Con lo que, al disculpar a la faena de la presunta "morbosidad de los cuerpos" que ésta supondría, se señala un sobreentendido artificial que no guarda relación alguna con la concepción de la muerte y de los deberes de los deudos para con el difunto tal como nos han sido transmitidos ininterrumpidamente por una vasta multitud de generaciones. Pone en evidencia, en todo caso, la a-historicidad de nuestros coetáneos, reos de una laboriosa sustracción de todo contenido de conciencia tributario de las formas inveteradas del legado, de la tradición, de la transmisión sapiencial de unos a otros, indispensables para alcanzar la inteligibilidad de lo real. Efecto de la aplicación de los criminales programas del constructivismo, los sujetos yacen en una flotación sin contenido que atraviese la mera aprehensión primaria de los fenómenos. O con el único contenido que les efunde la matrix progre, lleno de remilgos y mojigatería ciertamente muy ocurrentes, pero faltos de ese sustrato común a la humanidad, que reconoce el deber de devolver a las entrañas de la tierra el cuerpo muerto de un congénere sin detenerse a calibrar el punto más o menos de morbidez que tal cometido supondría.

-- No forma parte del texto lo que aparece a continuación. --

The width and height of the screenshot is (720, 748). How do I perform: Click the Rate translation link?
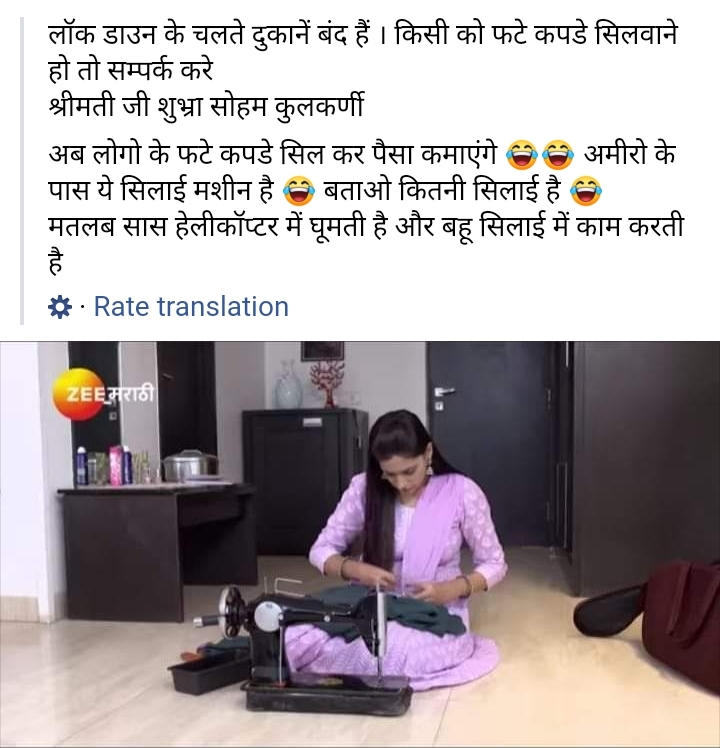point(191,306)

Inconsecuencia de las más clamorosas que haya surtido la mitología psicoanalítica y su "cultura" subsidiaria, siempre tan ávida de espiar las tumefacciones y alimañas que moran en los estratos bajos del psiquismo, la aplicación del estigma de «morboso» con clara intención peyorativa acaba posándose incluso donde no debiera. La auténtica morbosidad es nuestro hundimiento cultural y moral a instancias de esos psicoanalizados en tropel que dan el tono a los pasquines multimedios, y que acaban por ponerle sus palabras en la boca a la pobre gente. Nuestra época, al fin de cuentas, es la que prohíbe la tauromaquia y legaliza el aborto.